The defendants argued that in light of the lump sum nature of the contract and no agreed upon schedule of values, the plaintiff’s figure of 15% completion was speculative and therefore overstated. Defendants produced an expert to substantiate their position. From an owner’s perspective, the position does not seem unreasonable. 

The plaintiff’s expert had worked exclusively for demolition companies as an estimator/project manager for 25 years. He testified that his opinion that the plaintiff had completed 15% of its contract was grounded in his experience as an estimator and his familiarity with the jobsite.
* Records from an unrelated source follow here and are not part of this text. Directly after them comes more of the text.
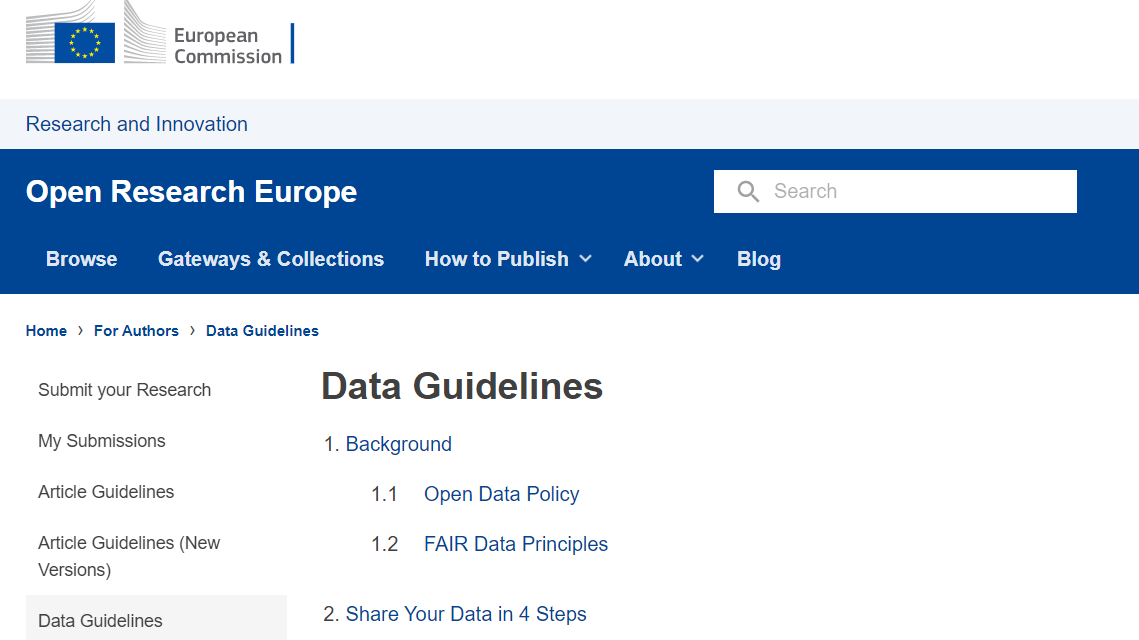Image resolution: width=1139 pixels, height=640 pixels.
Task: Jump to FAIR Data Principles section
Action: coord(516,544)
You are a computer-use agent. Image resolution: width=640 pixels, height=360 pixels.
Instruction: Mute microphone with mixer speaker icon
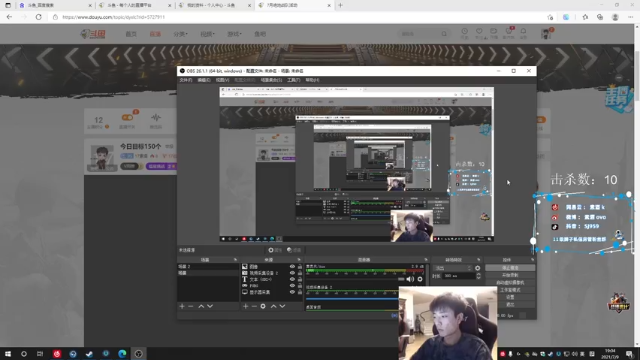tap(410, 279)
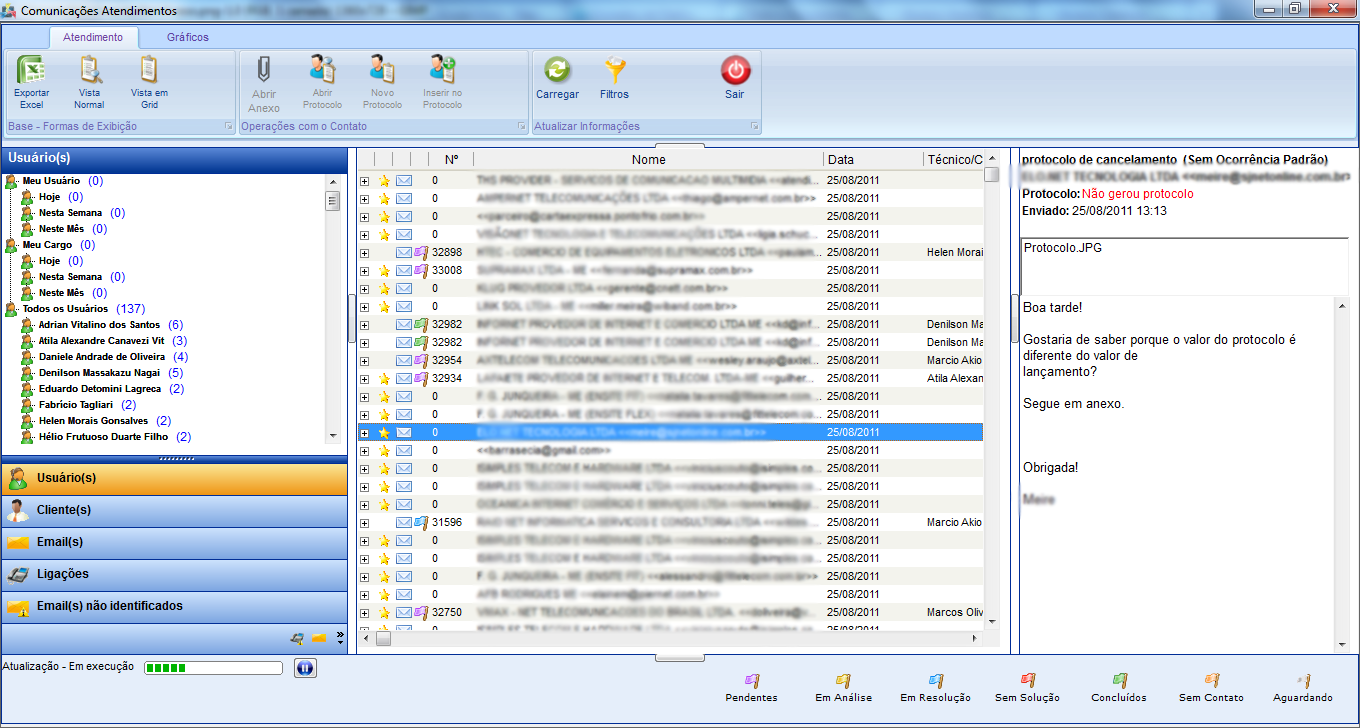Screen dimensions: 1360x728
Task: Toggle the star on the highlighted row
Action: click(384, 433)
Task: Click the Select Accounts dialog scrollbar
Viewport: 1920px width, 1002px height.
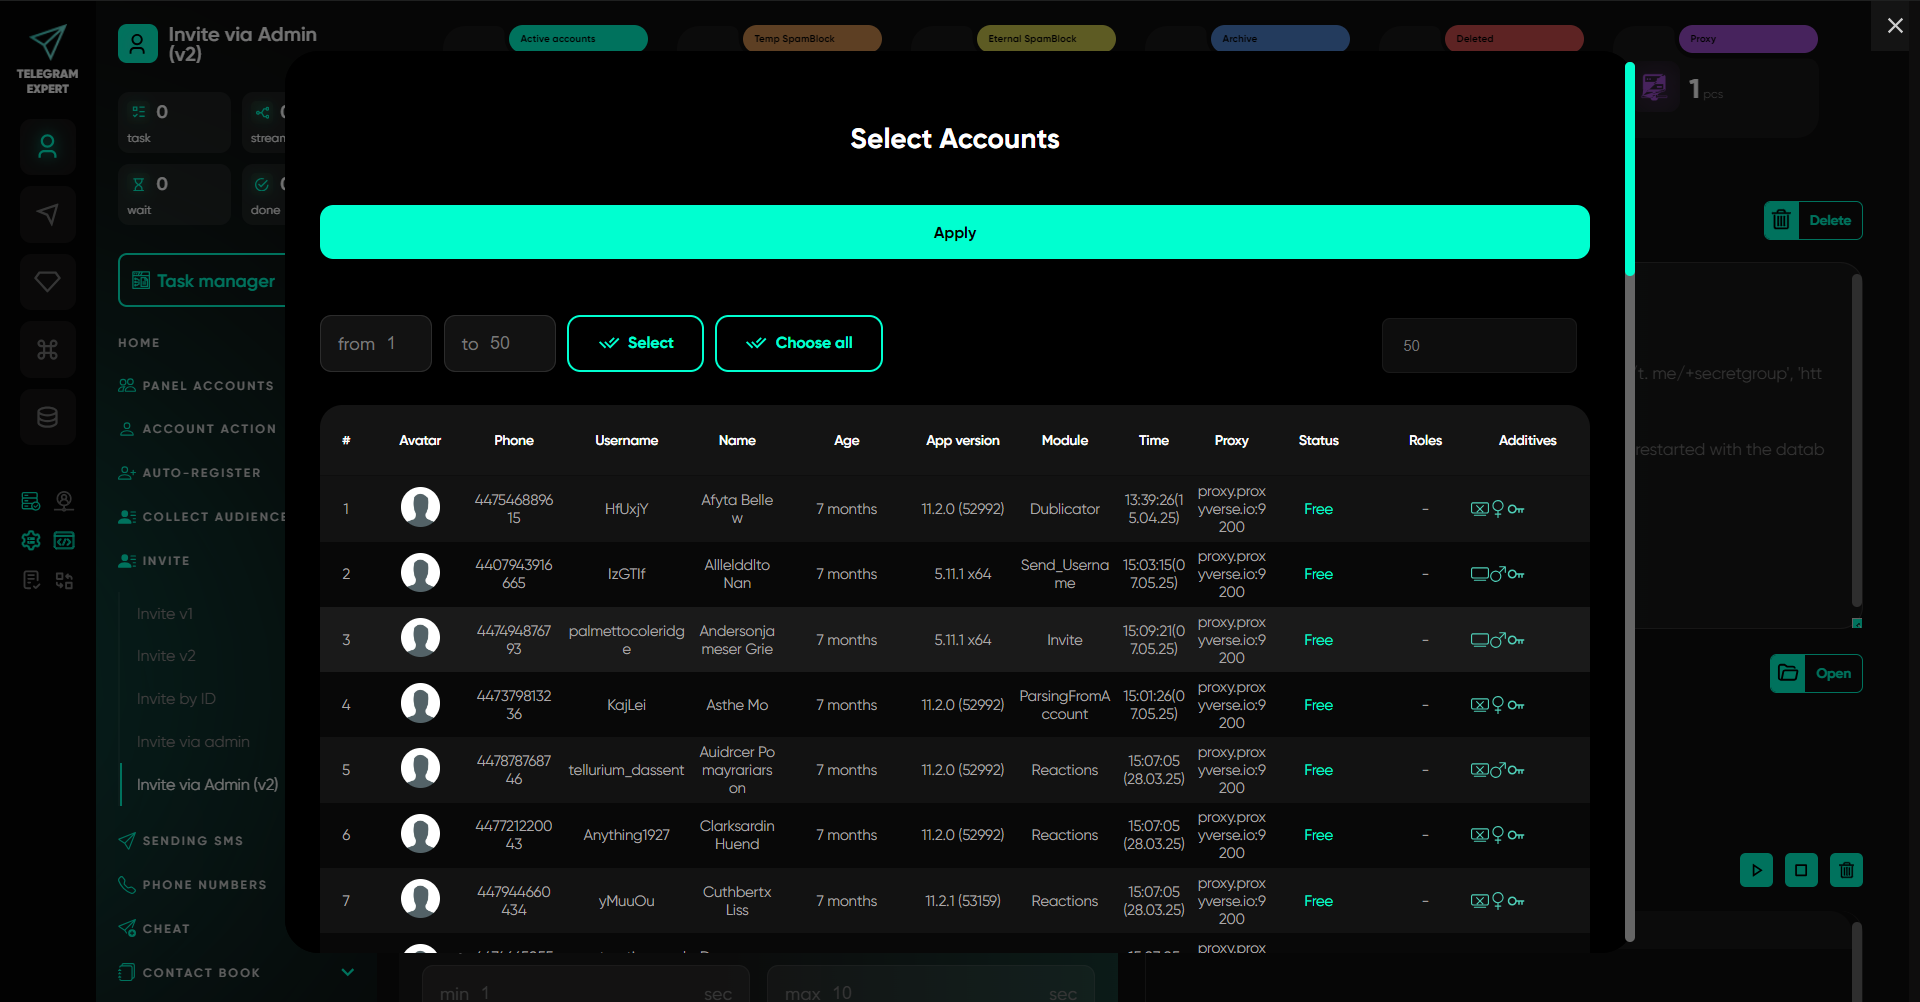Action: [1630, 170]
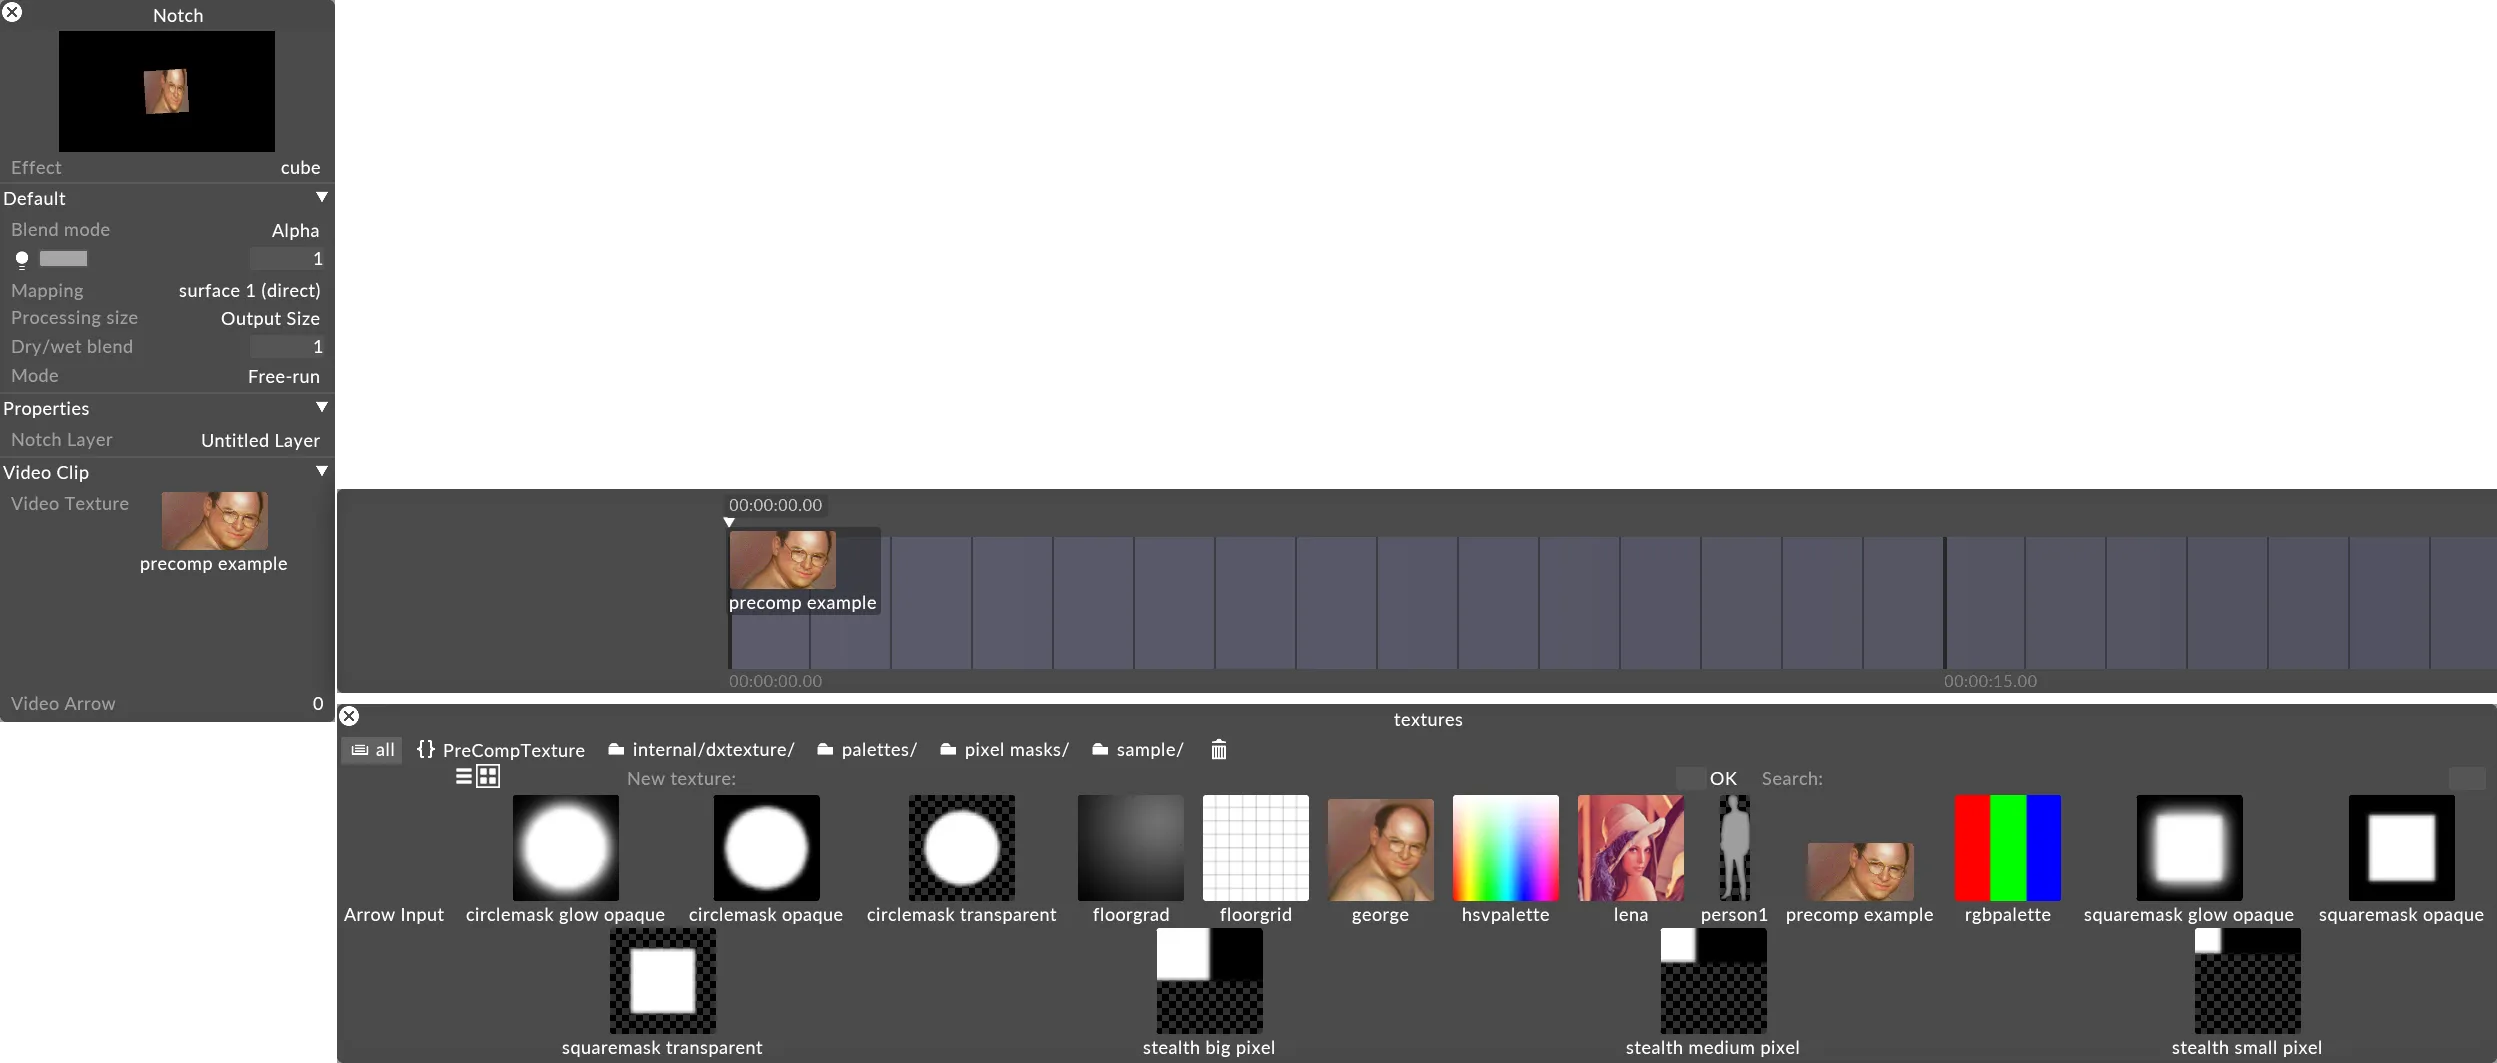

He explained at trial his methodology. 

The plaintiff also produced the general contractor’s own project manager whose daily reports estimated that plaintiff had completed 16% of its work. The project manager had ceased employment with the general contractor after the project stopped. Although the defendants attacked the daily reports as inaccurate, at trial, the court found that the project manager credibly testified as to how he arrived at the percentage. 

The trial court found the lien claim valid and enforced it. Moreover, it assessed the defendants $80,188.26 in attorney fees, consisting of the legal fees that plaintiff had incurred from the date it notified the defendants that it had located the project manager and that he would appear at trial to authenticate his daily reports. The basis of the sanction was the court’s determination that the defendants should have known that their defenses had no basis under the statute once they knew that their own employee was going to appear for the plaintiff and authenticate his daily reports. 

Both of these cases involved needless expenditures of money on experts and attorneys that could have been avoided with the application of a little common sense. The defendants in the Site Enterprises matter should have folded their tents and negotiated a payoff once they learned that their former employee was going to substantiate the plaintiff’s claims. Both of the parties in the Lakehills matter spent large amounts on legal fees for a complaint that now will have to be retried unless the parties settle. 

The opinion in Lakehills makes it clear that the plaintiff was a contentious litigant. The defendants in Site Enterprises clearly held onto their position long past its viability. Both chose not to compromise. Both are paying for that choice now. Sometimes a party has no choice but to continue litigating rather than settling; but the danger, as illustrated by these two cases, is that unanticipated, expensive results can occur.